Most liberal scholarship today focuses on how international organisations foster cooperation by helping states overcome the incentive to escape from international agreements. This type of scholarship is commonly referred to as ‘neoliberal institutionalism’ – often shortened to just ‘neoliberalism’. This often causes confusion as neoliberalism is also a term used outside IR theory to describe a widespread economic ideology of deregulation, privatisation, low taxes, austerity (public spending cuts) and free trade. The essence of neoliberalism, when applied within IR, is that states can benefit significantly from cooperation if they trust one another to live up to their agreements. In situations where a state can gain from cheating and escape punishment, defection is likely. However, when a third party (such as an impartial international organisation) is able to monitor the behaviour of signatories to an agreement and provide information to both sides, the incentive to defect decreases and both sides can commit to cooperate. In these cases, all signatories to the agreement can benefit from absolute gains. Absolute gains refer to a general increase in welfare for all parties concerned – everyone benefits to some degree, though not necessarily equally. Liberal theorists argue that states care more about absolute gains than relative gains. Relative gains, which relate closely to realist accounts, describe a situation where a state measures its increase in welfare relative to other states and may shy away from any agreements that make a competitor stronger. By focusing on the more optimistic viewpoint of absolute gains and providing evidence of its existence via international organisations, liberals see a world where states will likely cooperate in any agreement where any increase in prosperity is probable.

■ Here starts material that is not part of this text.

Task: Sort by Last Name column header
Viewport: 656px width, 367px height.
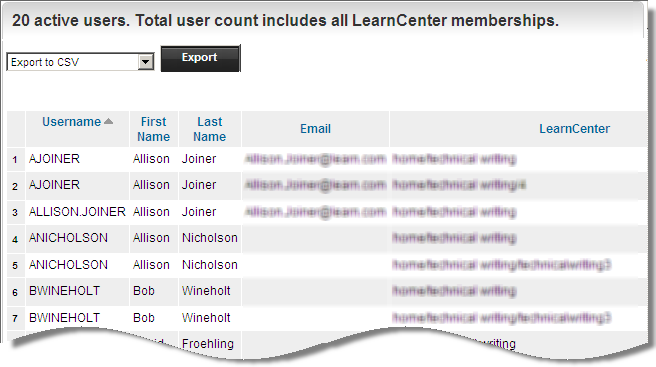Action: pyautogui.click(x=210, y=129)
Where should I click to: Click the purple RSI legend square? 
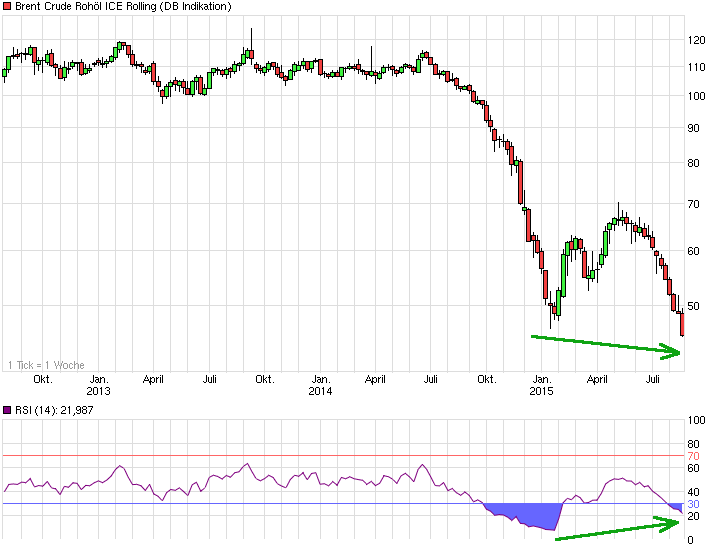[x=7, y=410]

World's Strongest Man Competition 2018

Liberal theory and American imperialism

Strongest

One of the more interesting illustrations of liberalism comes from the foreign policy of the United States during the early twentieth century. During this period, the United States was liberal, but according to the dominant historical narrative, also imperialistic (see Meiser 2015). So, there appears to be a contradiction. If we take a closer look we see that the United States was more restrained than commonly believed, particularly relative to other great powers of that era. One simple measure is the level of colonial territory it accrued compared to other great powers. By 1913, the United States claimed 310,000 square kilometres of colonial territory, compared to 2,360,000 for Belgium, 2,940,000 for Germany and 32,860,000 for the United Kingdom (Bairoch 1993, 83). In fact, the bulk of American colonial holdings was due to the annexation of the Philippines and Puerto Rico, which it inherited after defeating Spain in the Spanish-American War of 1898. The United States exhibited such restraint because, as suggested by liberal theory, its political structure limited expansionism. Examining US–Mexico relations during the early twentieth century helps illustrate the causes of this American restraint.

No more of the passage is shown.